# Given task A:
In the forum thread, where does the first poster keep the gun at night?
# Given task B:
Reproduce the part of the forum thread between "If I hear a" and "CMike (Nov 4, 2012)", inclusive, word for word.

# Document text:
If I hear a "bump in the night", my plan is not to go investigate it.  My plan is to wake up, grab the gun from under my bed, rack one into the chamber with the pump - what a lovely sound that is - then close my bedroom door, call 911 on speaker, then yell:  "I have been broken into, I am in my bedroom armed with a gun, and will shoot the next person who walks through the door."

This way I just stay and hold my position, cops are on the way and know where I am in the house and that I am armed.  I really don't want to shoot anyone so I won't go looking for them.  But, I want the intruder to know what will happen if they want to come after me - and that I am not bluffing.


----------



## CMike (Nov 4, 2012)

The problem is that I have investigated all  bumps of the night none of them  have not been intruders.

Therefore I am reluctant to call the police for just hearing strange sounds.


----------



## Si modo (Nov 4, 2012)

CMike said:


> The problem is that I have investigated all  bumps of the night none of them  have not been intruders.
> 
> Therefore I am reluctant to call the police for just hearing strange sounds.

# Available data:
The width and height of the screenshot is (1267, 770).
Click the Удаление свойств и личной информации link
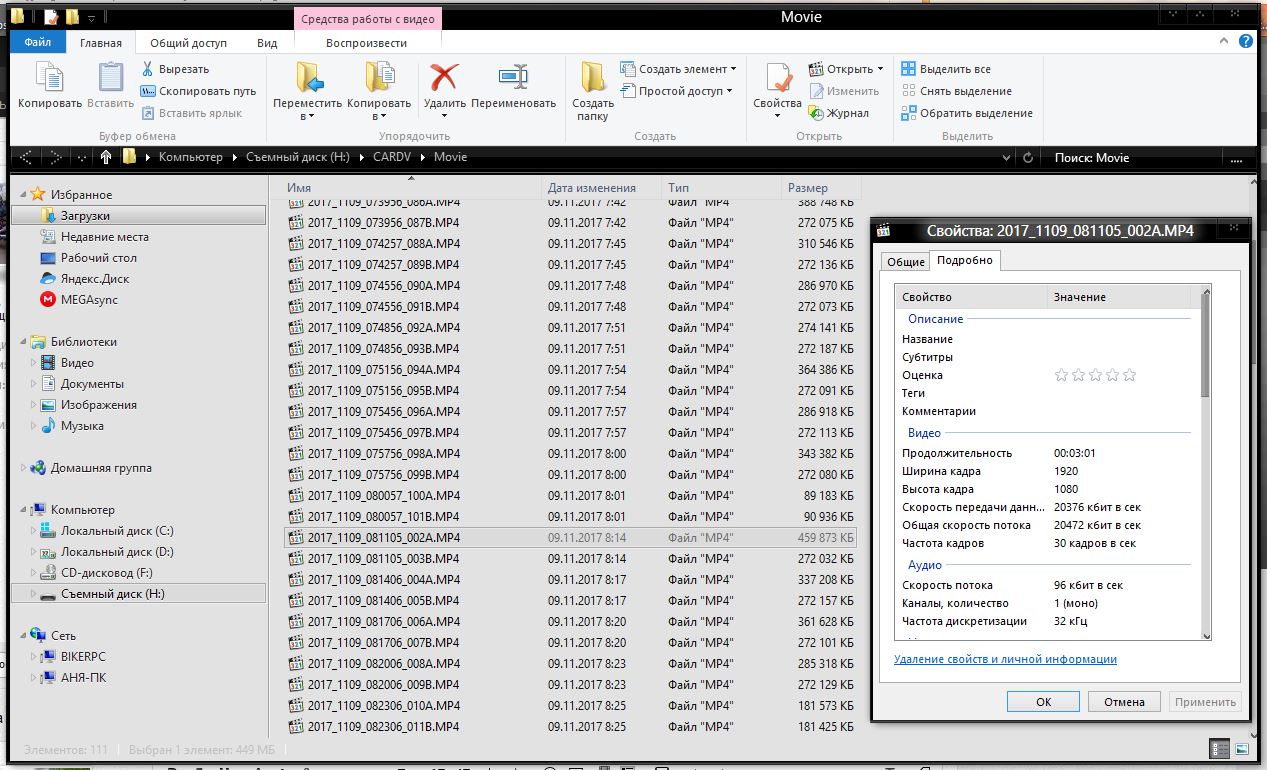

# Reply A:
Under the bed.

# Reply B:
If I hear a "bump in the night", my plan is not to go investigate it.  My plan is to wake up, grab the gun from under my bed, rack one into the chamber with the pump - what a lovely sound that is - then close my bedroom door, call 911 on speaker, then yell:  "I have been broken into, I am in my bedroom armed with a gun, and will shoot the next person who walks through the door."

This way I just stay and hold my position, cops are on the way and know where I am in the house and that I am armed.  I really don't want to shoot anyone so I won't go looking for them.  But, I want the intruder to know what will happen if they want to come after me - and that I am not bluffing.


----------



## CMike (Nov 4, 2012)